We have learnt two things this morning. The first is that all the evidence points towards the conclusion that May’s number two, Damian Green, looked at (legal) pornography on a laptop in his Parliamentary office back in 2008. (Green denies having done so.) The second is that a police officer effectively ignored an order to delete all the data he had collected as part of an investigation into Green.
Neil Lewis, the retired Scotland Yard detective who inspected Green’s computer and has now claimed that there were “thousands” of pornographic images on the device, told the BBC that “morally and ethically” he didn’t think deleting the copies he had made of Green’s data was “a correct way to continue”. According to the BBC report, “the officer erased the data, as instructed, but kept the copies knowing experts could retrieve the information if they had to.”
Inevitably, these details about Green’s viewing habits have made the headlines. It is just possible, however, that what Mr Lewis did with information that was of no relevance to an investigation into a crime that was never committed, and which he was ordered to delete, is rather more important than what Mr Green did during his lunchbreak.
The backdrop to all of this is the Cabinet Office investigation into Mr Green set up after the Conservative journalist and activist Kate Maltby accused him of making inappropriate advances.
The question that the investigation will answer – and upon which Mr Green’s career depends – is whether or not Mr Green has breached the ministerial code. According to The Sun, the publication of the report into Mr Green’s behaviour is due to be published “as soon as today” and is expected to be “damning” but “will say it is unclear whether he broke the ministerial code”.
But even if the investigation finds against Mr Green, that should not exonerate Mr Lewis and his colleagues. Their behaviour is a reminder that constitutional ideas such as the rule of law and parliamentary privilege are more than abstract principles documented in dusty legal textbooks.
To understand why, it is worth revisiting the arrest in 2008. Green, then shadow immigration secretary, was held for nine hours by counter-terrorism police in relation to a series of Home Office leaks. As well as his Parliamentary office, his homes in London and Kent were also raided by police.
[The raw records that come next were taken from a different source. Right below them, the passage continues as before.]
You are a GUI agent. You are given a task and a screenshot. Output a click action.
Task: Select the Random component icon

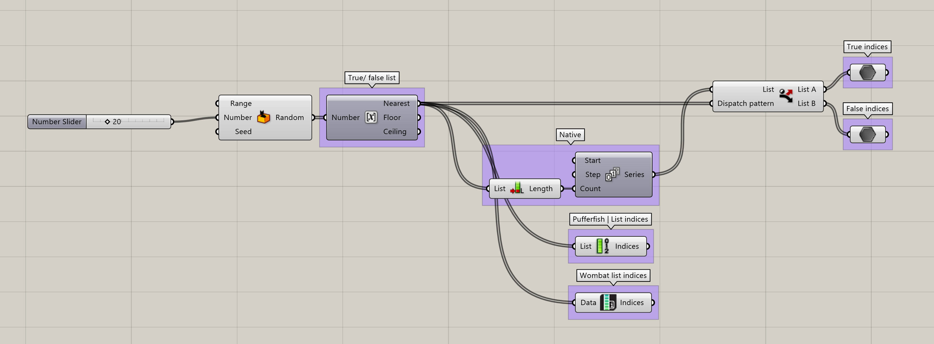point(264,117)
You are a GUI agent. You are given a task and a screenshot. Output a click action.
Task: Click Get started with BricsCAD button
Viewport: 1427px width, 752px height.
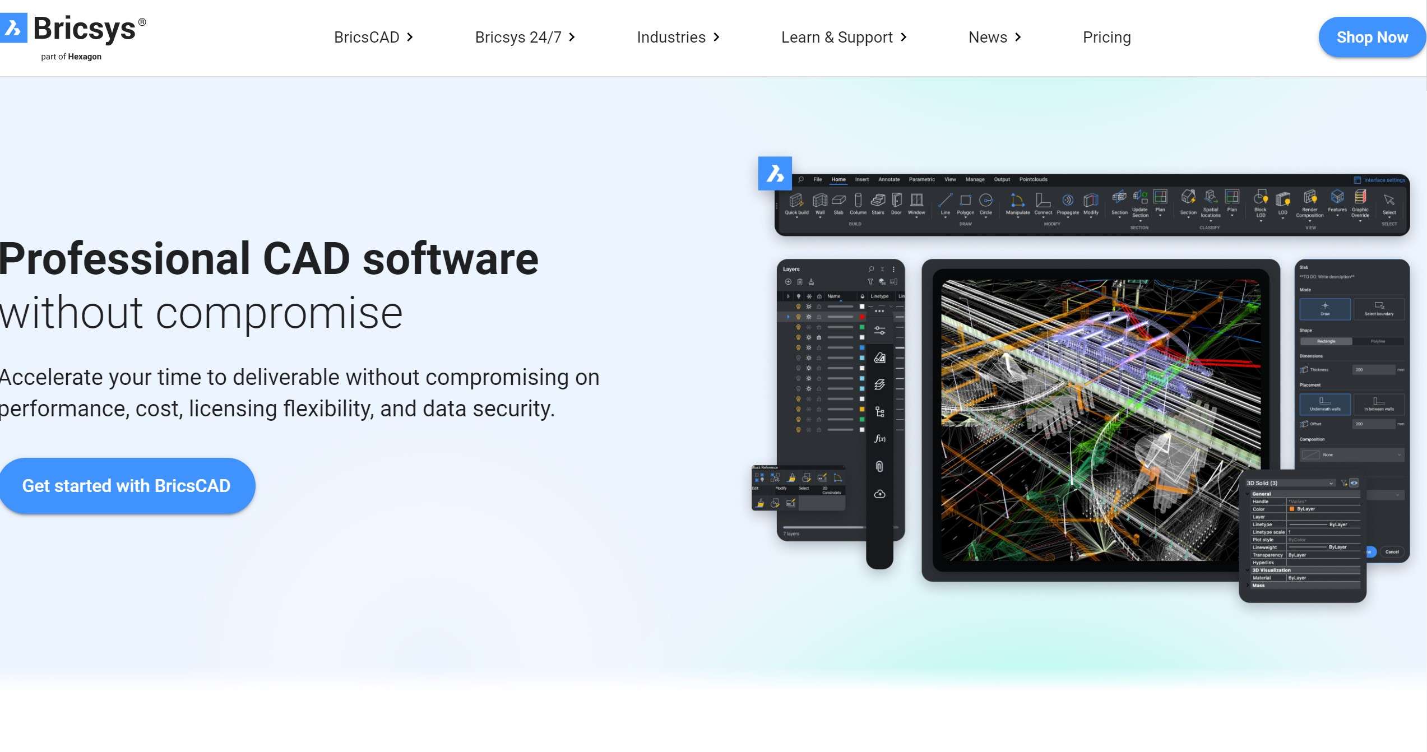(127, 486)
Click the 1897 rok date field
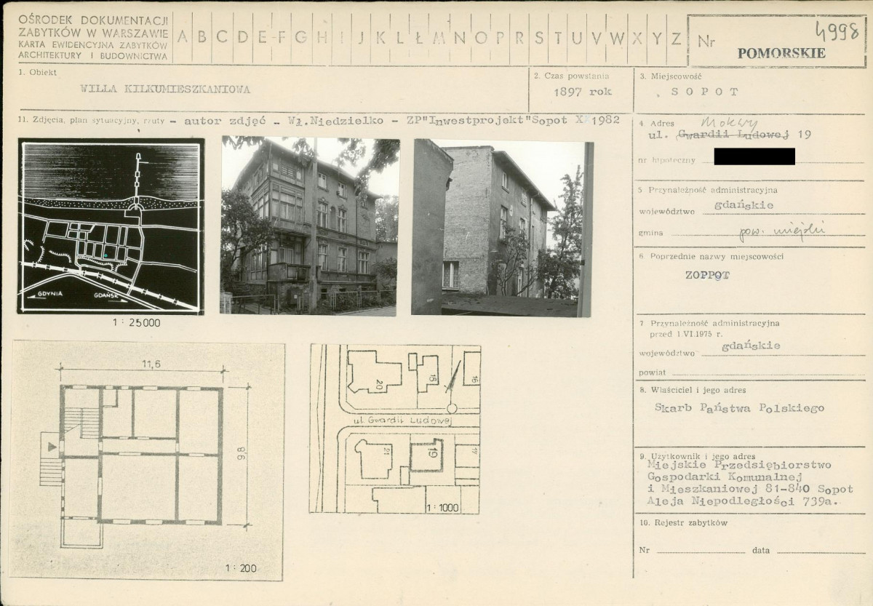 click(x=583, y=92)
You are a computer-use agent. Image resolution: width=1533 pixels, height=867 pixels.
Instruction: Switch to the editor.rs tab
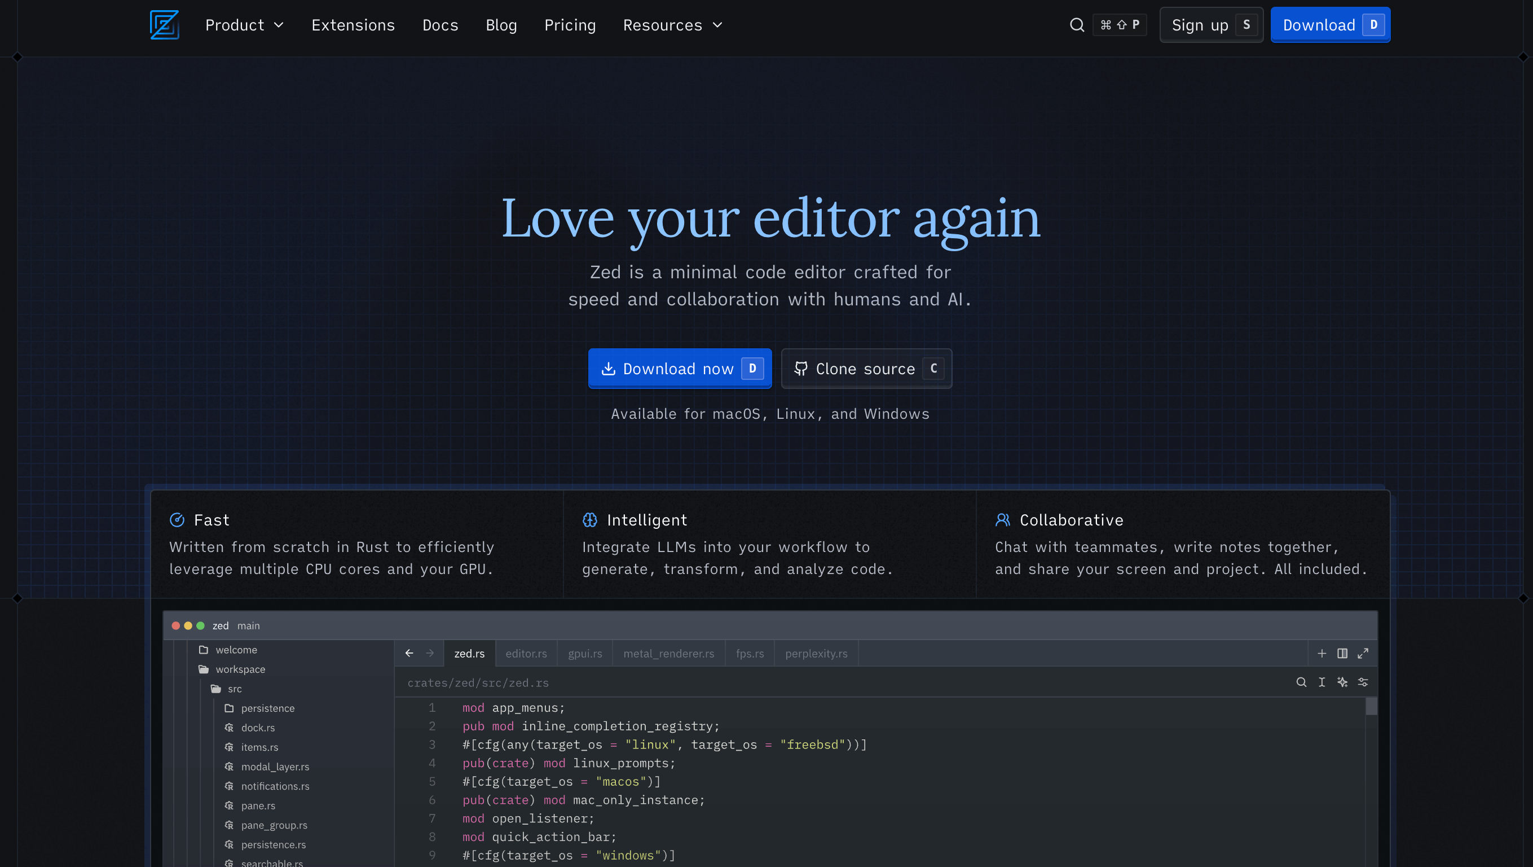(525, 653)
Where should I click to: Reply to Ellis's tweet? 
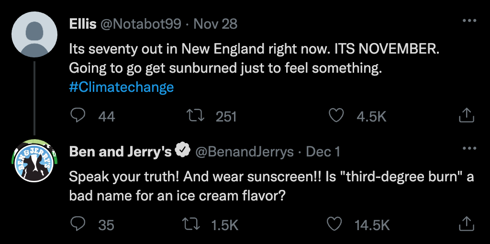[78, 115]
Michael Martin, the speaker of the House of Commons at the time, also allowed police to carry out a search on the Parliamentary estate without a warrant. There could hardly have been a more politically sensitive police investigation as Green stood accused of doing his job: holding government to account.
The criminal charges were – eventually – dropped. But not before MPs from across the House denounced the police for their heavy handedness, and the government and the Speaker of the House of Commons for their disregard of the independence and primacy of Parliament.
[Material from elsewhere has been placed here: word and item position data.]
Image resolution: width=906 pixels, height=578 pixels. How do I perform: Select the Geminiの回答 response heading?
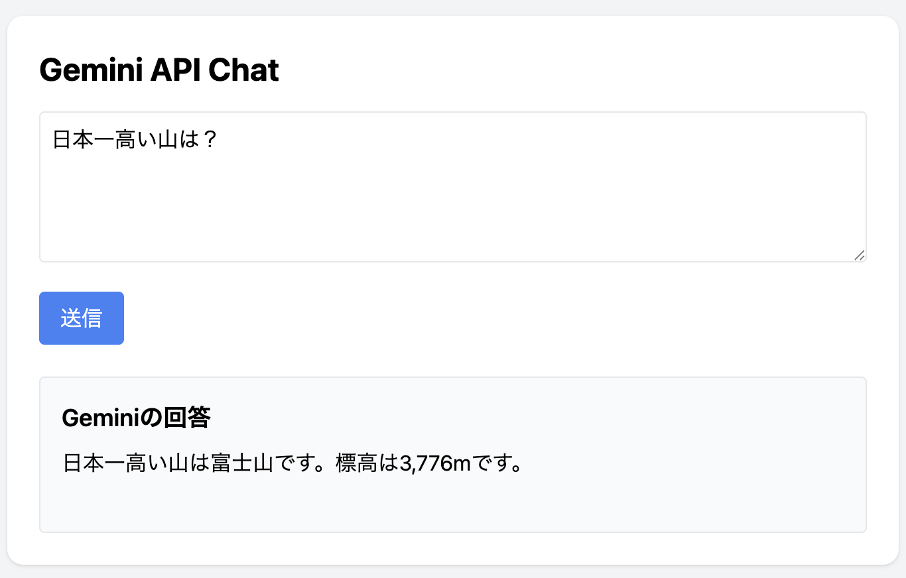[x=136, y=418]
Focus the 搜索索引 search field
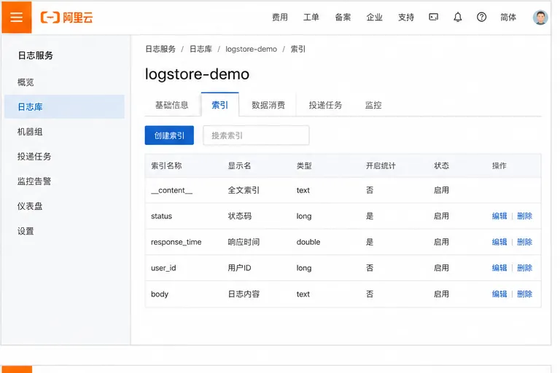 [256, 136]
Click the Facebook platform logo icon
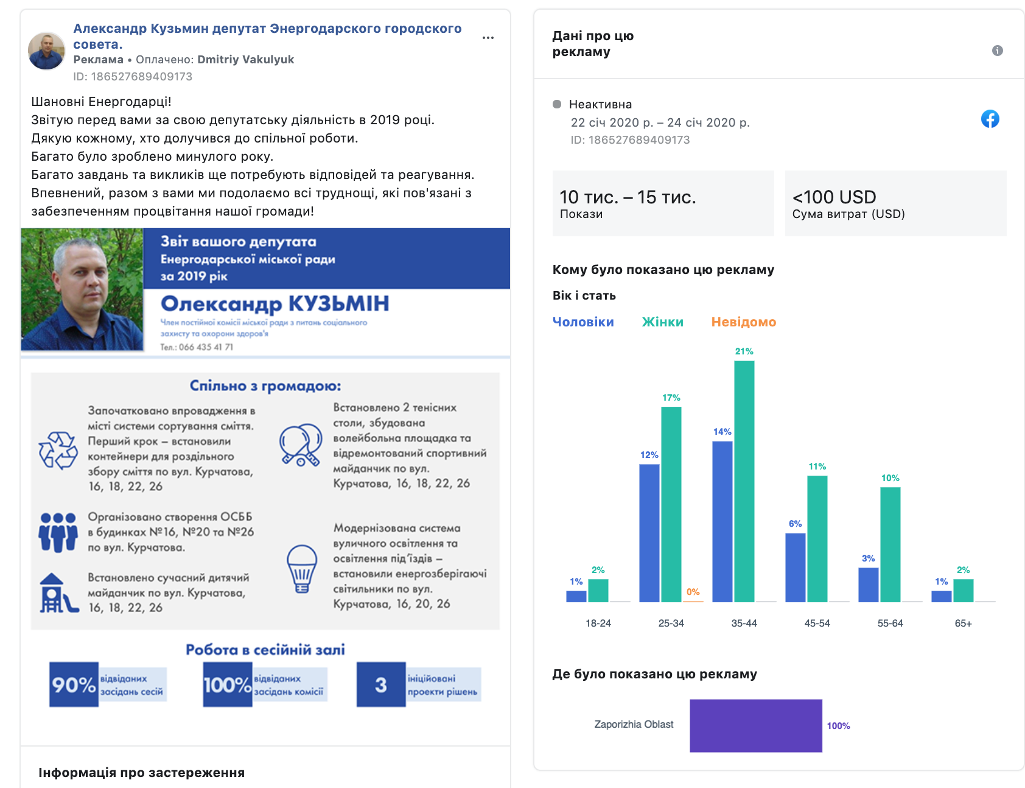Image resolution: width=1025 pixels, height=788 pixels. [990, 119]
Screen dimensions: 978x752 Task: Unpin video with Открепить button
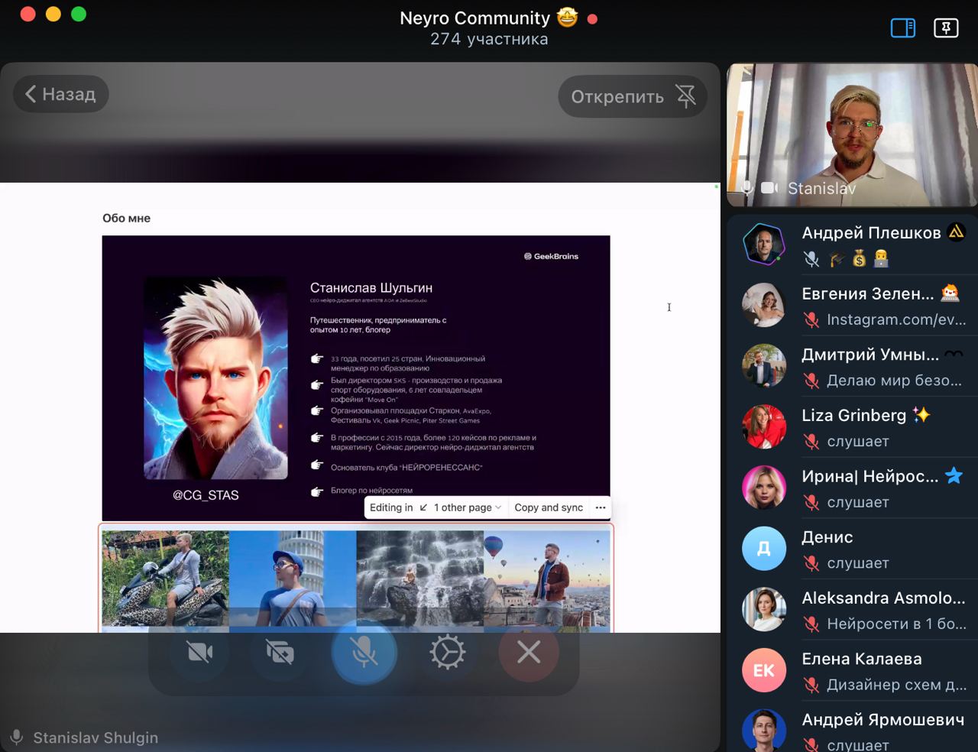pos(633,96)
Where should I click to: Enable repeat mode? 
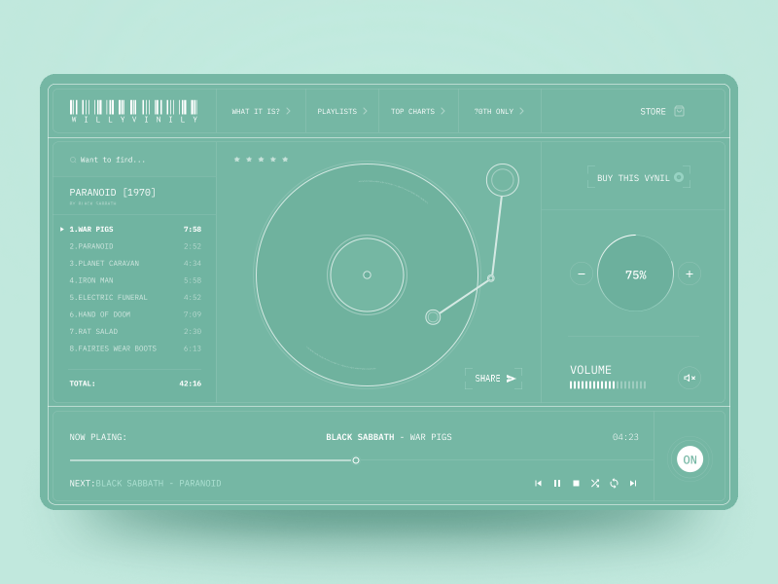[614, 482]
After the storm blew over, it seemed that important principles had been reasserted and the mistake corrected. But nine years on, we now know that not to be the case. For without the search of his office, and a policeman’s disregard for his orders, we wouldn’t know about the pornographic images on Green’s laptop.
By concentrating on the embarrassing details of what was on Green’s laptop, rather than how we came to know them, we are prioritising the trivial over the consequential. Arbitrary power of the sort, in this particular saga, held by Neil Lewis and his colleagues has always been dangerous. And it is only more terrifying in the digital age. John Quincy Adams’s recipe for a free society wasn’t complicated: “Nip the shoots of arbitrary power in the bud” was, according to the Sixth President of the United States, “the only maxim which can preserve the liberties of any people.” That advice is as sensible today as it was in the 18th century.